SCFAs are capable of promoting the differentiation and development of Treg cells by inducing Foxp3 expression or inducing DCs and intestinal epithelial cells to produce retinoic acids and TGF-β1, thus having a potential advantage in exerting anti-inflammatory effects in gut inflammation [
70]. Similarly, in a randomized double-blind clinical trial, a topical application of SCFAs was proved to reduce endoscopic and histopathological scores and relieve inflammatory symptoms in UC patients [
71]. TJPs play an important role in the maintenance of intestinal barrier integrity by strengthening the connection between intestinal epithelial cells and promoting the polarization of enterocytes. Many studies have shown that SCFAs, especially butyrate, can enhance the expressions of TJPs, such as Claudin-1 and ZO-1 in the colon, which are significantly decreased in the intestines of IBD patients [
72]. As regulators of gut microbiota dysbiosis, probiotics and prebiotics are supposed to improve the diversity of gut microbiota and increase the relative abundance of SCFA-producing bacteria, resulting in alleviated severity of IBD [
73,
74].
3. Tryptophan Metabolism and IBD
Tryptophan is an essential aromatic amino acid for the human body, and a host mainly obtains tryptophan from external intake. Tryptophan plays an important role in a host as a synthetic precursor of various biologically active substances, such as serotonin (5-HT), kynurenine (Kyn), and indole derivatives [
75]. There are three main metabolic pathways of tryptophan in the body [
76]. The first one is the Kyn pathway (KP), through which tryptophan is metabolized into kynurenine (Kyn) by indoleamine 2,3-dioxygenase (IDO) and tryptophan 2,3-dioxygenase (TDO). In the second pathway, tryptophan is metabolized into 5-HT by the tryptophan hydroxylase 1 enzyme (TPH1) in enterochromaffin cells. The third is the microbial pathway, where tryptophan is converted into indole and its derivatives under the action of the gut microbiota (
Figure 2). Indoles act as endogenous ligands for AhR and can activate AhR to exert a wide range of physiological effects [
75]. Due to their wide distribution and complex mechanisms, AhR and its endogenous ligands have become a research hotspot in recent years.

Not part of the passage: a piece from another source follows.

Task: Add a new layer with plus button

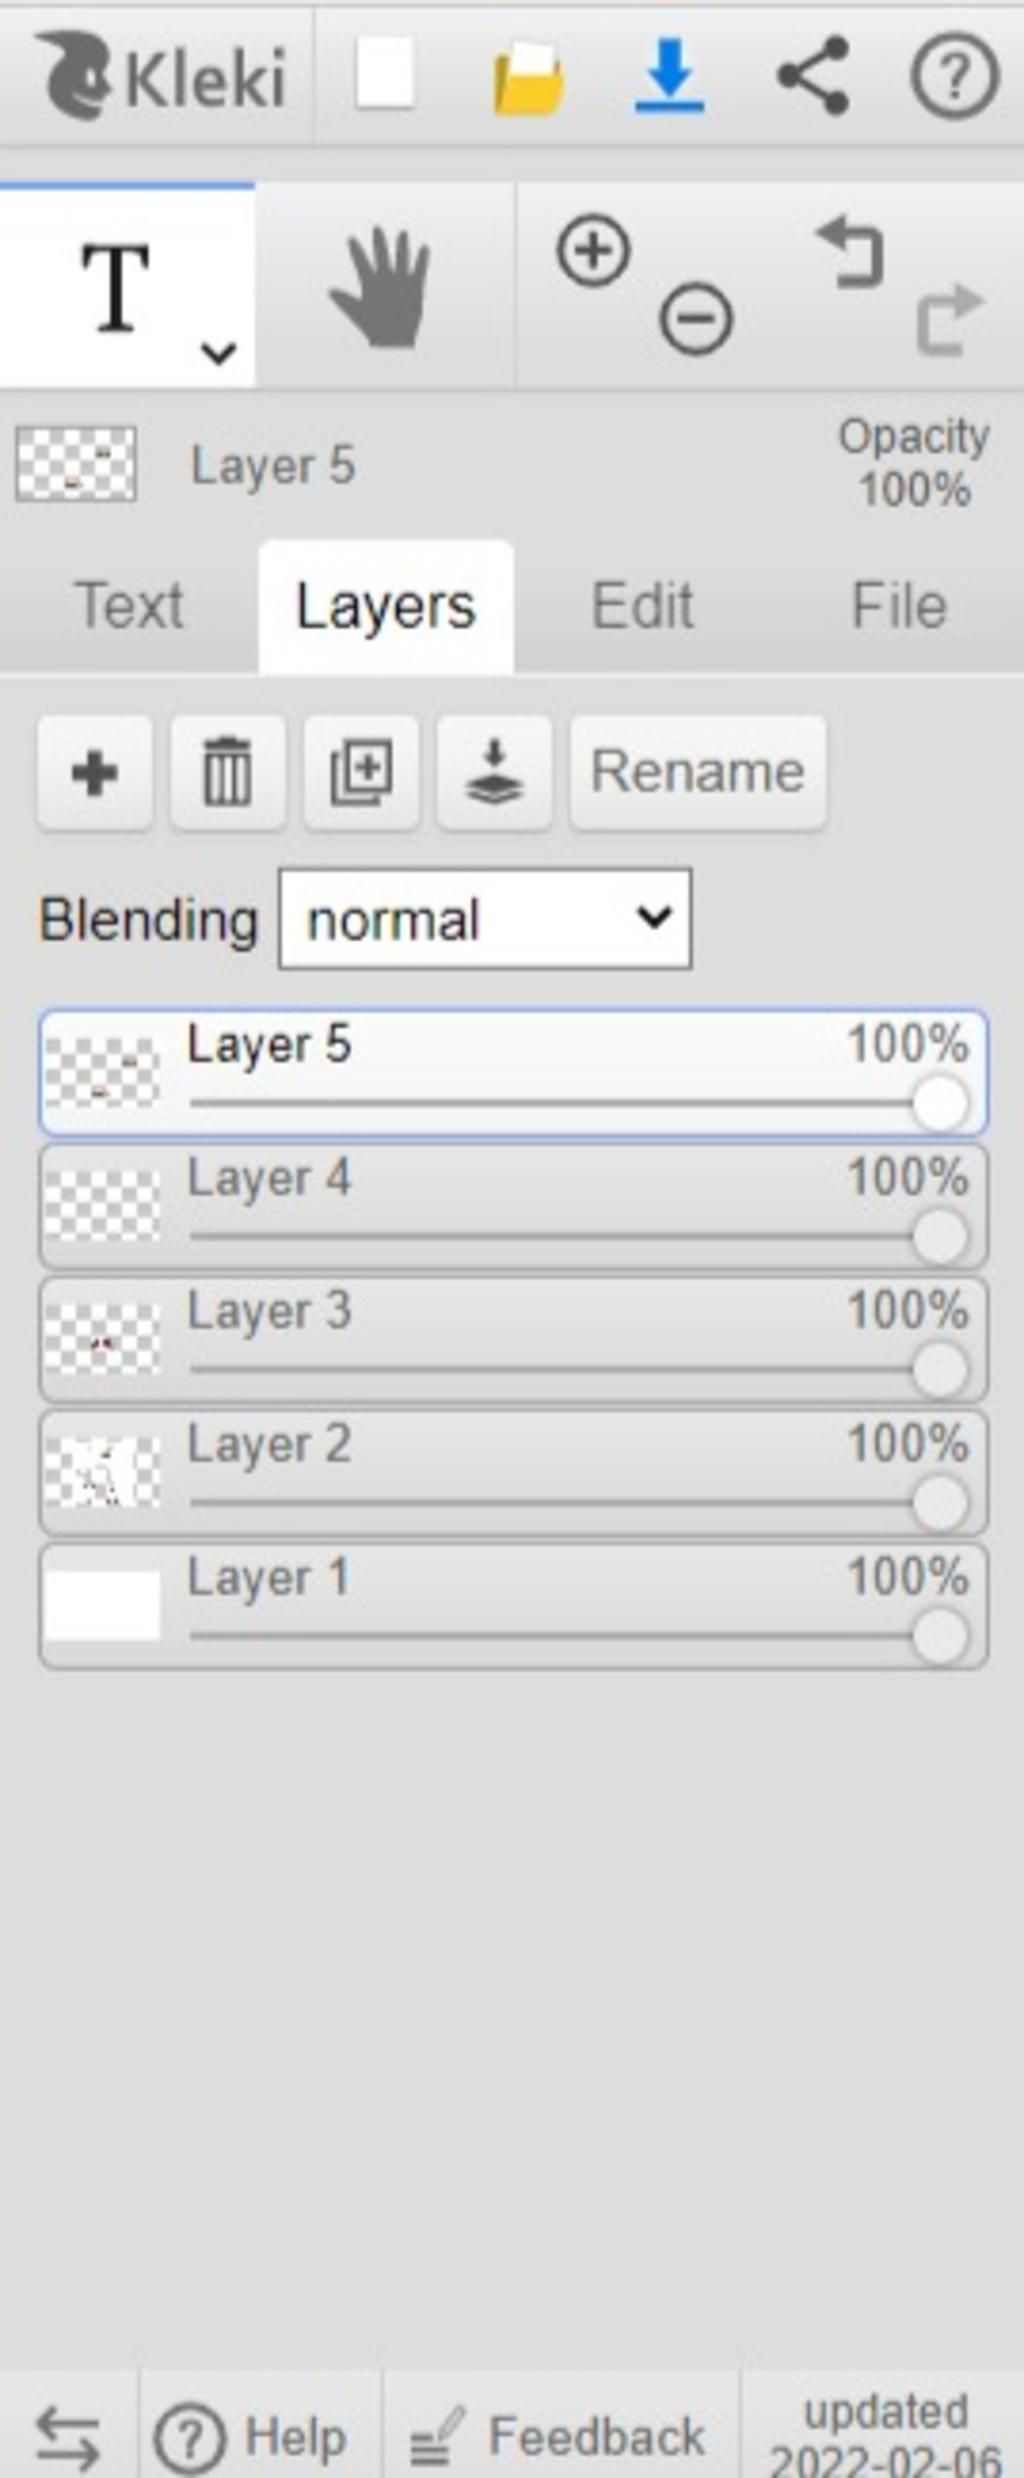Action: click(95, 772)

Figure 2. Tryptophan metabolism disturbance in IBD. There are three main metabolic pathways of tryptophan. The major pathway is the Kyn pathway, with tryptophan also being metabolized into indole derivatives. In healthy individuals, the gut microbiota metabolize tryptophan into IAA, IPA, and IAld, which can activate AhR to exert a protective effect in the colon via inhibiting NF-κB and increasing TJPs expressions. In IBD, gut microbiota dysbiosis leads to the microbial activation of tryptophan, aggravating intestinal inflammation. TPH1: tryptophan hydroxylase 1; 5-HTtp: 5-hydroxytryptophan.

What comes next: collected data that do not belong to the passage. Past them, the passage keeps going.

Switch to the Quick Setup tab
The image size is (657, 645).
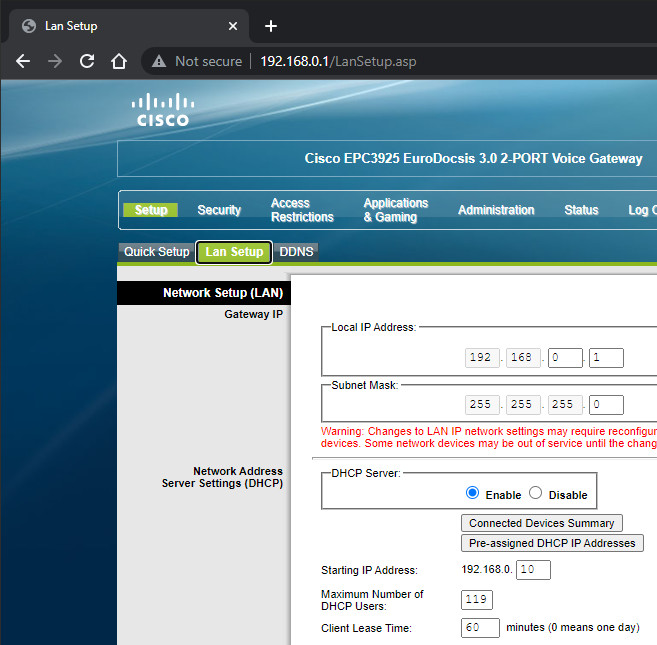(x=157, y=252)
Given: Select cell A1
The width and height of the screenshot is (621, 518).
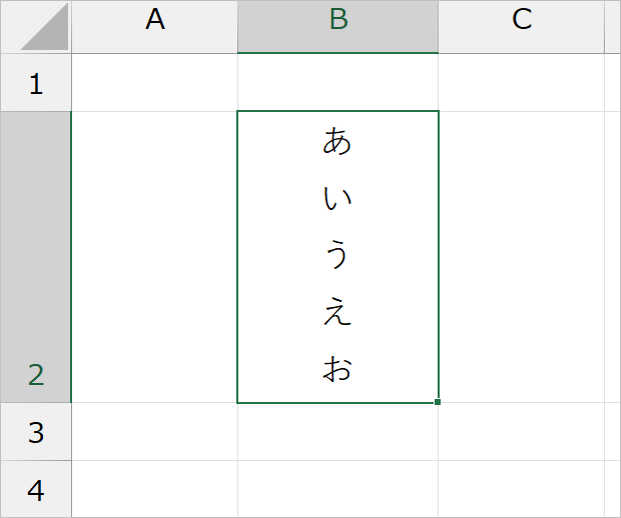Looking at the screenshot, I should pos(154,82).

AhR is a member of the PER-ARNT-SIM (PAS) superfamily of transcription factors, which sense changes in the cellular environment and regulate the physiological balance of the body. It was reported that AhR inhibited the expression of NF-κB in a manner dependent on suppressor of cytokine signaling 2 (SOCS2) after activation to exert anti-inflammatory activity [
77]. In addition, AhR maintains the integrity of intestinal and skin barrier activation by increasing the expressions of intestinal TJPs, such as ZO-1 and occludin, or activating the AhR-Nrf2 pathway [
78,
79]. Tryptophan can be decomposed into indoles and their derivatives under the action of the gut microbiota, such as IAA, IPA, and IAld [
62]. These indole derivatives are able to activate AhR to protect the intestinal barrier and reduce the expressions of intestinal proinflammatory cytokines.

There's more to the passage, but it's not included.